It looks like Collins Foods Limited (ASX:CKF) is about to go ex-dividend in the next two days. Typically, the ex-dividend date is one business day before the record date which is the date on which a company determines the shareholders eligible to receive a dividend. The ex-dividend date is important as the process of settlement involves two full business days. So if you miss that date, you would not show up on the company's books on the record date. Thus, you can purchase Collins Foods' shares before the 6th of December in order to receive the dividend, which the company will pay on the 22nd of December.

The company's next dividend payment will be AU$0.12 per share, and in the last 12 months, the company paid a total of AU$0.24 per share.

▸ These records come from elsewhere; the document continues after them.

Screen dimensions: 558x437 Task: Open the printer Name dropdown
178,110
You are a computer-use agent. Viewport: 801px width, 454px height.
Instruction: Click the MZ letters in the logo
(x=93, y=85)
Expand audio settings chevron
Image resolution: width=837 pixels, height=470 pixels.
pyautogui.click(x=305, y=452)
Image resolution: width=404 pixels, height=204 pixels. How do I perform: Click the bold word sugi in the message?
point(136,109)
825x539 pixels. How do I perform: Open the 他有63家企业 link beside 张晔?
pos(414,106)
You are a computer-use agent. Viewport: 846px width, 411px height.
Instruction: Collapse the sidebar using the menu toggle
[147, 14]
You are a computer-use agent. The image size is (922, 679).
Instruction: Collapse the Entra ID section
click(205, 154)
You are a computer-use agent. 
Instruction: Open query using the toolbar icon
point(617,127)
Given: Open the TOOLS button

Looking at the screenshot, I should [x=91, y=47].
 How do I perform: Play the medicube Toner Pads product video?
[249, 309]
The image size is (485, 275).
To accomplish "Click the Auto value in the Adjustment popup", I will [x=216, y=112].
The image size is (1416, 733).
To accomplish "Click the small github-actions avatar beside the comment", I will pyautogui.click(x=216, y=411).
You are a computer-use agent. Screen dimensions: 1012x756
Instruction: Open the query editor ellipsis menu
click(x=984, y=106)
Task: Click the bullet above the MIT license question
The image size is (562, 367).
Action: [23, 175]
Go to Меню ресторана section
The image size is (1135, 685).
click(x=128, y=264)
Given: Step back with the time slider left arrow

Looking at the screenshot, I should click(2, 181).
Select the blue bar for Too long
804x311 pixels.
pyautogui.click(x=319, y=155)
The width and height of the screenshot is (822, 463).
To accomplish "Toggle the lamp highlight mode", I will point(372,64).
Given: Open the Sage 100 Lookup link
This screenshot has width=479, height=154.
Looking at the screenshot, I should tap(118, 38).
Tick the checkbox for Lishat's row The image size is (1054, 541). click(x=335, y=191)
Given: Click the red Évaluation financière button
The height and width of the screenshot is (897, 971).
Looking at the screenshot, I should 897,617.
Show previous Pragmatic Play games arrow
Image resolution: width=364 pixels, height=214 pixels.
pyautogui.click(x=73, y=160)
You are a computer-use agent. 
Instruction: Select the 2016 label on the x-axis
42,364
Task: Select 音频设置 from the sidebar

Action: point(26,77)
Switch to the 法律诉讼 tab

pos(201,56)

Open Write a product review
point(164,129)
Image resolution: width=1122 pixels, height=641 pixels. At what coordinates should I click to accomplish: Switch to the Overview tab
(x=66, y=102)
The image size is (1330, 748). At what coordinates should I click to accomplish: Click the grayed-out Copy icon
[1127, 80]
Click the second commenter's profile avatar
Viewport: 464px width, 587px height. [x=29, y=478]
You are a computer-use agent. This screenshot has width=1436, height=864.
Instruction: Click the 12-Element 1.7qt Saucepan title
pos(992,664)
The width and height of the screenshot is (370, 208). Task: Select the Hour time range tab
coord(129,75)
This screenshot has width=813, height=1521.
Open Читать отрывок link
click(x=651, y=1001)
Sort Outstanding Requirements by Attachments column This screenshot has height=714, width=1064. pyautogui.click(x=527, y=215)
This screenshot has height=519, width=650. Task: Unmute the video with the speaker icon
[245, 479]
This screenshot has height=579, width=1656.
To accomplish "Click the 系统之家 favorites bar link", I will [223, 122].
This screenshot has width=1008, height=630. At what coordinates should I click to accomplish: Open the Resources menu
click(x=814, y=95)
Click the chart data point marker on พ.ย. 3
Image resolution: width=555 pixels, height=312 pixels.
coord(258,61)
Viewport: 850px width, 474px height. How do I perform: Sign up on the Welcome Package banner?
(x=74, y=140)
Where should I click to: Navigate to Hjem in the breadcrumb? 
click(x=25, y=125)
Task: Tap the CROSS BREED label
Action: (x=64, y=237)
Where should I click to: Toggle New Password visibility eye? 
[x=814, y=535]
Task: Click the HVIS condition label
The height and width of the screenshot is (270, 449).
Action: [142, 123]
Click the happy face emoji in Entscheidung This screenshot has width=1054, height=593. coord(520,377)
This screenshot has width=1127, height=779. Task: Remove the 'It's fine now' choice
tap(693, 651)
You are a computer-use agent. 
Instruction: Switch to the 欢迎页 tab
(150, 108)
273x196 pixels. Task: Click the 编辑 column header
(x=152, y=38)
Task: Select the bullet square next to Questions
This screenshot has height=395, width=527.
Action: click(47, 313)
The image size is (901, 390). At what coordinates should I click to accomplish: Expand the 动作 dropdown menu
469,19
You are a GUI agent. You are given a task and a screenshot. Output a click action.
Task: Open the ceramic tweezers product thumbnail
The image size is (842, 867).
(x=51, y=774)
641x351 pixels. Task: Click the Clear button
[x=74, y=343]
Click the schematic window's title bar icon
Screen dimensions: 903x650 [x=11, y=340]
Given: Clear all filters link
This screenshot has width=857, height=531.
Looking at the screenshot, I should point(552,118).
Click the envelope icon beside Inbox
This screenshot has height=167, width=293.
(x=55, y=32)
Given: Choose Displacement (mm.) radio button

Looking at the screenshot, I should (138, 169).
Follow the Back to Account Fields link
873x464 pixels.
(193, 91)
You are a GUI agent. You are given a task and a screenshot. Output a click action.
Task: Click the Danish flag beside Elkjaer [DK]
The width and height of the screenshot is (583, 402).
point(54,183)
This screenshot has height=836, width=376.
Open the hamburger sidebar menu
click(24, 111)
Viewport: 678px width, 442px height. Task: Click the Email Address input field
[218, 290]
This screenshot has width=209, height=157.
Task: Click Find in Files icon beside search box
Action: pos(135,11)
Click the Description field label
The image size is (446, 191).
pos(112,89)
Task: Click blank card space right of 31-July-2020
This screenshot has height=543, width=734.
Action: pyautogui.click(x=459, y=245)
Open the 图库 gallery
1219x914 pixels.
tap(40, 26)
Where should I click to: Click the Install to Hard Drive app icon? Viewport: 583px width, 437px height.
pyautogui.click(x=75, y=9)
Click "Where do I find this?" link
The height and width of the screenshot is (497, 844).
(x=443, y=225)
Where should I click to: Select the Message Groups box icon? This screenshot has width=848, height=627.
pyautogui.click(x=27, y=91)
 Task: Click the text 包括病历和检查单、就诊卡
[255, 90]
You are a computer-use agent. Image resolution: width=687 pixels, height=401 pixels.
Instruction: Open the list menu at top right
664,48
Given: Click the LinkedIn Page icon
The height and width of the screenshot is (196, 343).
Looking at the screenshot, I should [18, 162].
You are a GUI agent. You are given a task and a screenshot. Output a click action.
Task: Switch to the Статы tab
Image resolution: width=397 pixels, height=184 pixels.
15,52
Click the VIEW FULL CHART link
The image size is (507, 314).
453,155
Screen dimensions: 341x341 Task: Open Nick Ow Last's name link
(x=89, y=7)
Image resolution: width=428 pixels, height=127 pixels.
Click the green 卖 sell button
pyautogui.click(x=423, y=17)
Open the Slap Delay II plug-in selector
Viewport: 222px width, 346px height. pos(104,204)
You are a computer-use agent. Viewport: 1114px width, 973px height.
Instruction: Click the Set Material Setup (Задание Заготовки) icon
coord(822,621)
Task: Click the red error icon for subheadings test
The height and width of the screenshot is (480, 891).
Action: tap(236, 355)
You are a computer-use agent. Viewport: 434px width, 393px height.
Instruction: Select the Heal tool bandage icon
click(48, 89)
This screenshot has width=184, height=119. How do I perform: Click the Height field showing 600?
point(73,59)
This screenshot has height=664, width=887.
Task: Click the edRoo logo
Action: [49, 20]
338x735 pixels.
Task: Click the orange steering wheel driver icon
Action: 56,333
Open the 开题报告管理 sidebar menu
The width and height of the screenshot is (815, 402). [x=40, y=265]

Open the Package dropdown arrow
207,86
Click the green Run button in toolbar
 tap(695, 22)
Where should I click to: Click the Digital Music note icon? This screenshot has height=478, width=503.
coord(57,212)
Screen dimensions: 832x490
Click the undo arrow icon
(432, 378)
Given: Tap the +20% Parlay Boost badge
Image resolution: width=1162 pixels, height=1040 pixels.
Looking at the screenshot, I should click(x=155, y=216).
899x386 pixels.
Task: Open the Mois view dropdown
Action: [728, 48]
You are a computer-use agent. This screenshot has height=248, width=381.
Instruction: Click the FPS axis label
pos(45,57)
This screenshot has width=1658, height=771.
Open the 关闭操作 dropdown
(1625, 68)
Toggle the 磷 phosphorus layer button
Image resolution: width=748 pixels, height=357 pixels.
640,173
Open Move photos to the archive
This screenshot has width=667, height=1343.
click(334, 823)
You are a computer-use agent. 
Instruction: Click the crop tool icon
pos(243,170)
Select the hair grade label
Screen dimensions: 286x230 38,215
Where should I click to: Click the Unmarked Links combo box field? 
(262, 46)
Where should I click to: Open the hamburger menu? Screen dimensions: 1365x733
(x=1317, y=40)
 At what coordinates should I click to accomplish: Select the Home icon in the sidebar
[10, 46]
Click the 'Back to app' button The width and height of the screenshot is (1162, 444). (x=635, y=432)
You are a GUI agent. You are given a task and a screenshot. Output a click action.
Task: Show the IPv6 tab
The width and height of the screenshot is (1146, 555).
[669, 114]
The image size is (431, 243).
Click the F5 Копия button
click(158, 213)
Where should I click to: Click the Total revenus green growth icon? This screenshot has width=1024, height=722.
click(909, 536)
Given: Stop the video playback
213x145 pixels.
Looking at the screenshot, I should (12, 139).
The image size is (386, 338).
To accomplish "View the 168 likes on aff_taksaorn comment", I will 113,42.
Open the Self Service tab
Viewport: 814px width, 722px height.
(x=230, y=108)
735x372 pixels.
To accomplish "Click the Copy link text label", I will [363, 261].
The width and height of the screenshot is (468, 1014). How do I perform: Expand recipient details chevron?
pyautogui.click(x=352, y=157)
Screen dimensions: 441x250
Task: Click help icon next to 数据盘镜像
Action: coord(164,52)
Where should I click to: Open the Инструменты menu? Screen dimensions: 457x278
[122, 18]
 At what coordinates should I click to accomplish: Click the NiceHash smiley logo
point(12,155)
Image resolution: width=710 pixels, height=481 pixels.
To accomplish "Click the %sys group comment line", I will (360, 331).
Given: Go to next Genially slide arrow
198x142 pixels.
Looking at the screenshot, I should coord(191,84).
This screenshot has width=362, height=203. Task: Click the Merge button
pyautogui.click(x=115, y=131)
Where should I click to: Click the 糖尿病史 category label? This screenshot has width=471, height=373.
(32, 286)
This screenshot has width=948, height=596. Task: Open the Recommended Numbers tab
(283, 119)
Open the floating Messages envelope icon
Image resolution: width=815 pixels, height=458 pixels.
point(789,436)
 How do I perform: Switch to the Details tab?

Based on the last year's worth of payments, Collins Foods stock has a trailing yield of around 1.9% on the current share price of A$13.18. Dividends are a major contributor to investment returns for long term holders, but only if the dividend continues to be paid. As a result, readers should always check whether Collins Foods has been able to grow its dividends, or if the dividend might be cut.

See our latest analysis for Collins Foods

Dividends are typically paid out of company income, so if a company pays out more than it earned, its dividend is usually at a higher risk of being cut. Collins Foods paid out 66% of its earnings to investors last year, a normal payout level for most businesses. Yet cash flow is typically more important than profit for assessing dividend sustainability, so we should always check if the company generated enough cash to afford its dividend. Fortunately, it paid out only 38% of its free cash flow in the past year.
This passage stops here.